▶ [Study questions]:
1) In the timber harvest commentary, by how much has demand for standing timber in Minnesota declined since 2007?
2) Output the timber harvest commentary word for word from "For the third" to "standing trees) lower.".

For the third time in 20 years, a comprehensive assessment of the sustainable timber harvest levels on state-administered lands has been completed. The latest study mirrors those of previous decades.
The results, however, have been greeted with great disappointment by Minnesota's forest industries, which had convinced Gov. Mark Dayton that the state could offer for sale at least 100,000 more cords of wood per year than current levels.
The motivation for the industry is simple and understandable. Directing the Department of Natural Resources to put more wood on the market — more wood than the market currently needs — will, based on simple supply and demand theory, keep stumpage prices (the value of standing trees) lower.
Some background. Since 2007, the demand for standing timber in Minnesota has declined by over 1 million cords per year (imagine a pile of wood 8 feet high and 8 feet wide that stretches from International Falls to Rochester). This decline was brought on primarily by mill closings in Sartell, Brainerd, Bemidji, Grand Rapids and Cook.
A well-timed, well-designed timber harvest is the most cost-effective management tool available to forest managers. Such harvests rejuvenate declining forests, capitalize mortality, and address insect and disease problems before they become endemic, while providing a product that supports jobs and industry.
However, lost in the current debate is the negative impact that saturating the market with state wood will continue to have on the health of state forests, and on the opportunity of private forest landowners to manage their lands.
Putting up for sale more state wood than is needed provides loggers the opportunity to "cherry pick" the sales. Again their motivation is simple and understandable. Loggers seek out stands of timber with higher density (20-plus cords per acre) and high quality that are close to all-season roads and as close to the mill as possible.
However, many of the stands most in need of immediate treatment rank lower in these attributes and now go unsold. In 2017, of the approximately 900,000 cords that the DNR offered for sale, nearly 110,000 cords went unsold for even the minimum price, a trend that has been increasing for the last few years. The end result: no sale, no treatment.

▶ [Data listing]:

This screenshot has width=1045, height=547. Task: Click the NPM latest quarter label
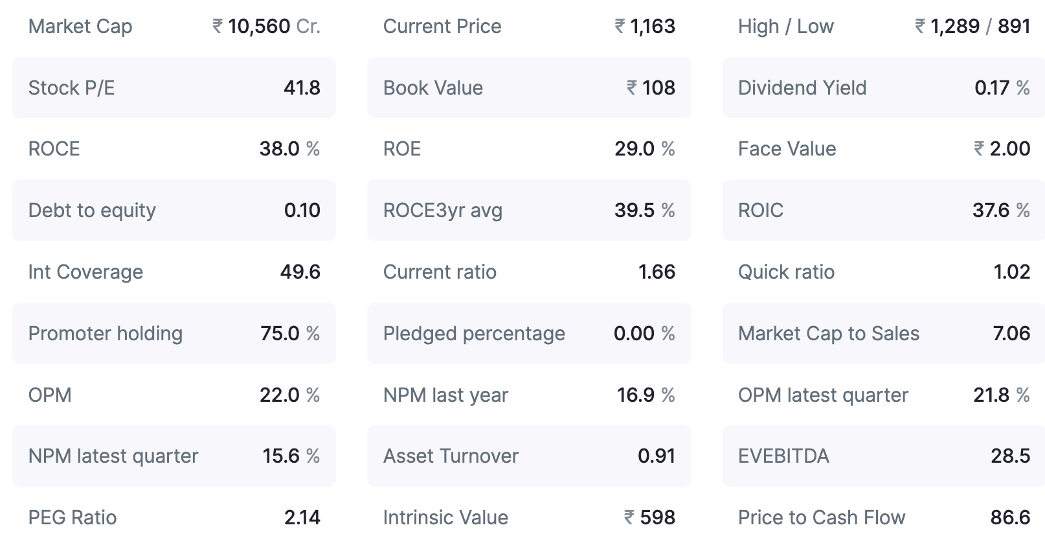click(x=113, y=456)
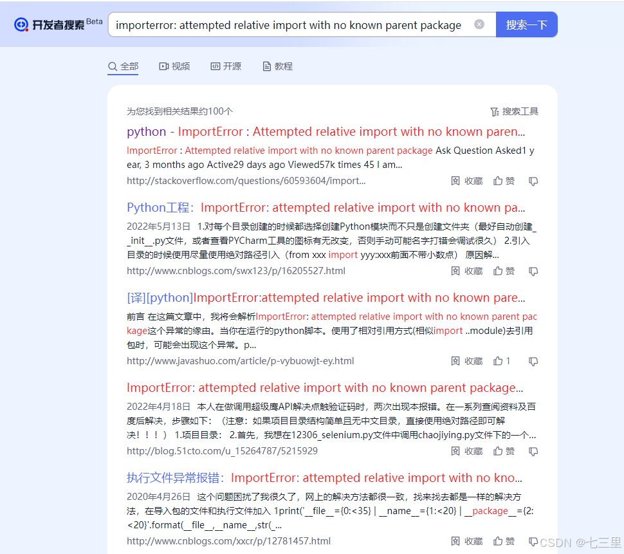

---

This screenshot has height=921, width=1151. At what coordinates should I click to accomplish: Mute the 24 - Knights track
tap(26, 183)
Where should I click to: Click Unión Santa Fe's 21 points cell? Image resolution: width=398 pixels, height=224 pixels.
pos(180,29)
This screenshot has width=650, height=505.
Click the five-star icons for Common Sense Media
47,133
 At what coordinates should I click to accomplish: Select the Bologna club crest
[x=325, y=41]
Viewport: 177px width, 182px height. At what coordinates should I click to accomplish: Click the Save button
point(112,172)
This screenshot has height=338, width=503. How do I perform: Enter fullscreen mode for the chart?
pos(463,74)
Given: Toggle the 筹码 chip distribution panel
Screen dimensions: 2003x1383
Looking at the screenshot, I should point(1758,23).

▶ [Completed exercise]:
1) It has declined by over 1 million cords per year.

2)
For the third time in 20 years, a comprehensive assessment of the sustainable timber harvest levels on state-administered lands has been completed. The latest study mirrors those of previous decades.
The results, however, have been greeted with great disappointment by Minnesota's forest industries, which had convinced Gov. Mark Dayton that the state could offer for sale at least 100,000 more cords of wood per year than current levels.
The motivation for the industry is simple and understandable. Directing the Department of Natural Resources to put more wood on the market — more wood than the market currently needs — will, based on simple supply and demand theory, keep stumpage prices (the value of standing trees) lower.